Kaum gesagt, war es auch schon geschehen. Von allen Seiten strömten seine Scharen nach Babylon und erfüllten die ganze Stadt. Oberon selber stieg zum Palaste hinauf. Als Hugo ihn erblickte, umarmte er ihn voll Freude und sprach:

Dank Dir, Herr, daß Du so weit hergekommen bist, mir beistehen!

Ich will Dir immer helfen, sprach Oberon, solange Du meine Ratschläge befolgst.

Da wandte sich Hugo zum Emir und sagte:

Wohlan, hast Du Dirs überlegt? Glaubst Du an den wahren Gott? Wenn nicht, so mußt Du sterben.
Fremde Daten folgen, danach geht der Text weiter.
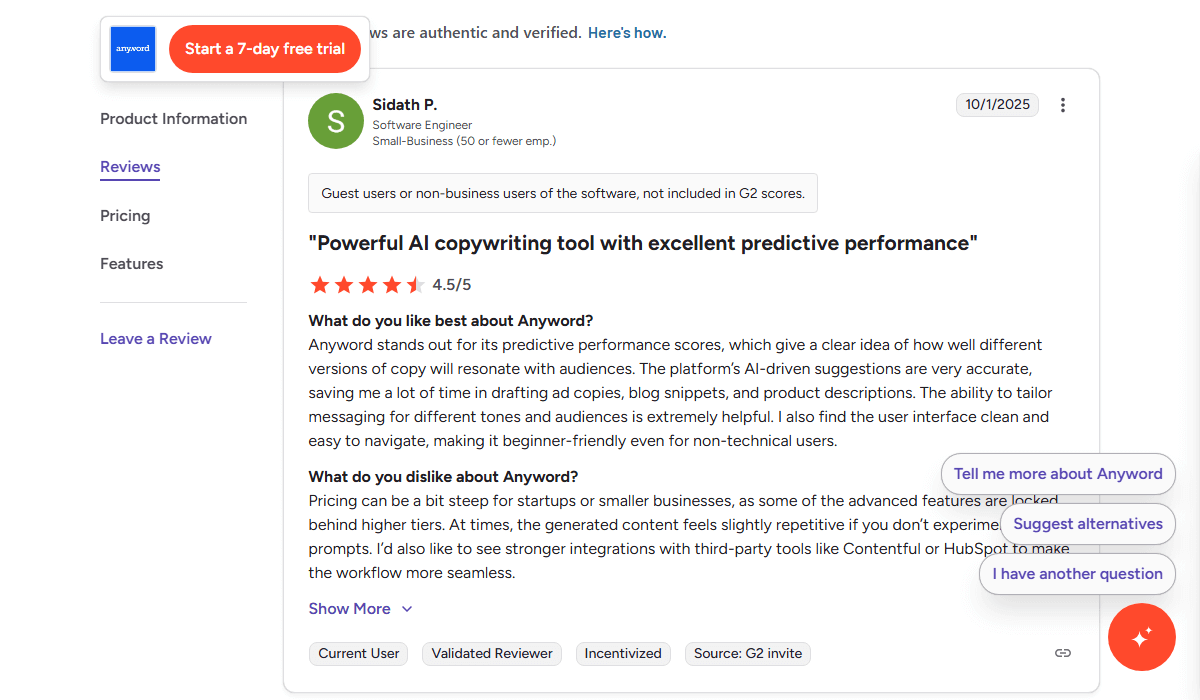Screen dimensions: 1200x700
Task: Click the I have another question chip
Action: (1077, 573)
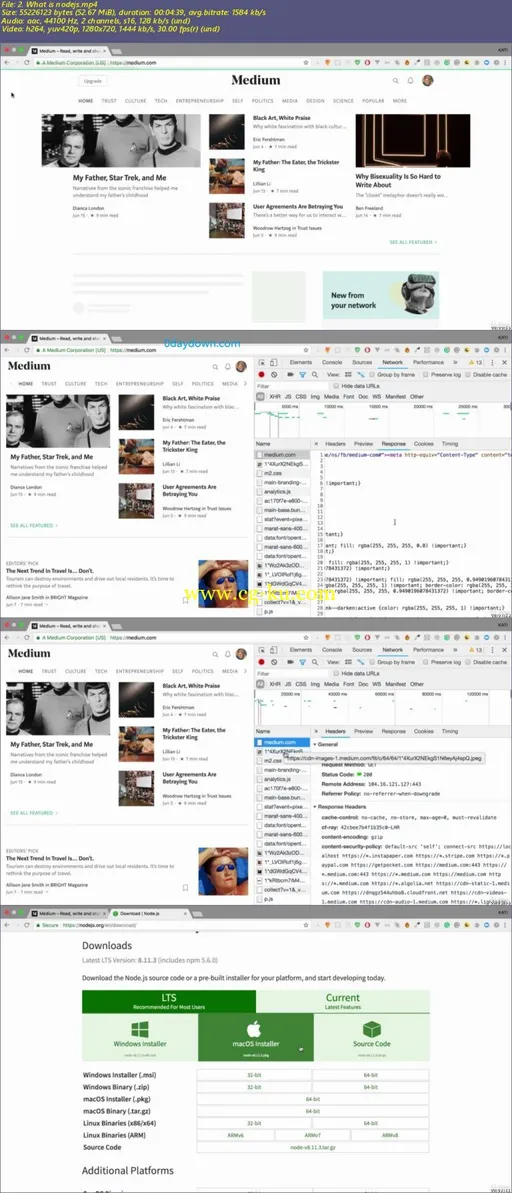Pick the Source Code box icon
This screenshot has width=512, height=1193.
coord(371,1029)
Lieber sterben, rief der Emir, als Mahomed verlassen.

Hugo dachte an Klarmunde und blickte weg; aber auf ein Zeichen Oberons zog der alte Gerhelm sein Schwert, trat zu Galdis und schlug ihm den Kopf ab. Dann schnitt er ihm seinen weißen Schnurrbart ab und brach ihm die vier Backenzähne aus.

Da hast Du, Hugo, den Schnurrbart und die Zähne, sagte Oberon; hüte sie wohl: in ihnen liegt Dein Heil oder Dein Verderben.

Herr, sagte Hugo, Du weißt, daß ich immer unbedacht und leichtsinnig war: verwahre sie an einem Ort, wo ich sie nicht verlieren kann.

Du sprichst recht. Ich rate Dir daher, sie dem Gerhelm anzuvertrauen; sie sollen dort verwahrt bleiben, ohne daß es jemand erspüren soll.

Und nun vernimm mich wohl, setzte Oberon fort. Ich ließ Dir ein Schiff bereiten, mit dem Du heimkehren kannst; Du wirst mit Dir die Tochter des Emirs, die schöne Klarmunde, nehmen, Deine verlobte Braut. Nun warne ich Dich, bei dem Verlust meiner Freundschaft, sie nicht früher zu küssen, als bis Du zu Rom mit ihr Hochzeit gehalten hast. Wenn Du mir unfolgsam bist, so wirst Du Dir das größte Unheil zuziehen, das je ein Mensch ausdenken konnte.

Herr, sagte Hugo, ich werde mich wohl hüten.

Darauf nahm Oberon von ihm Abschied, umarmte ihn und weinte heftig.

Was hast Du, fragte Hugo.

Ich habe großes Mitleid mit Dir, denn ich glaube nicht, daß ich Dich wiedersehen werde, bevor große Leiden über Dich gekommen sind.

Darauf verschwand er, ohne weiter ein Wort zu sagen.